The Questions that Dissertations Answer-Discrimination and Hate

Some of the most ground breaking research conducted is through doctoral studies where students have open questions about life and are seeking answers. Recently, I received an invitation by a journal based in Germany that reviewed my study and offered me the opportunity to publish additional work in their journal. One study often can change perception but is only the beginning for a quest for greater clarity on different facets of its findings.

Certainly I was flattered that someone ready my study on PERCEPTIONS OF IRAQI IMMIGRANT EMPLOYMENT DISCRIMINATION IN THE METRO DETROIT AREA. I would never consider it "ground breaking" research although I have not seen anyone address that issue in that context and in that way. It seems to be more relevant as time goes on and the world discusses our new interconnections and global responsibilities.

What the study taught me as a person is that there are in and out-groups wherever you live. Some will have more opportunities in life while others will have less. Nothing ground-breaking or shattering there. Even those of the same culture and shared backgrounds find some way of discriminating against one another.

Something left over from our pre-modern existence that still influences our tribal perceptions.

However, I also found that while people hold these opinions of others they don't often voice them so they can be challenged or overcome. Instead they are hidden behind the short snubs, candidate selections, pay inequality, and other subtle ways of ensuring the out-group doesn't get the best positions. Buried in political correctness and inability to deal with "pink elephants" effectively allowing them to linger into the future.

More importantly, it has taught me that hate destroys societies and pushes people into camps that schism national cohesion. It could be based on race, class, education, religion, gender or anything else that sets one apart from his/her kinsman. We simply see something different in people who are different than ourselves. It is almost as though we say, "If they are different than us and still have value then we must be less worthy?"

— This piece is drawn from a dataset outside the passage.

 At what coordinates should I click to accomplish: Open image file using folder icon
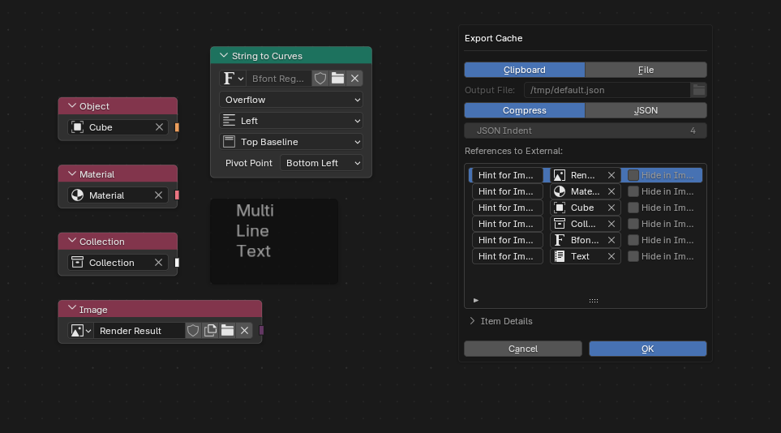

Yet what if ourselves need to change and find a new way of drawing people together? Our society, if it is to survive globalization and increasing diversity, will need to find values in common and begin to rally different types of people around those American principles that make our country unique in a sea of dictators and self-gratifying regimes. Unfortunately, there are not enough thought leaders to sell the idea that we are a nation of shared principles with diverse opinions on how to reach the same ends.

This study's finding led to a conception of how to create a growing economic system based on togetherness. The ability to create interconnected societies of socialization and innovation in a way that minimized inequality and leads to greater investment and national growth. Where people see difference, an economist can often see components whose value were discounted and can be rearranged to greater prosperity of everyone.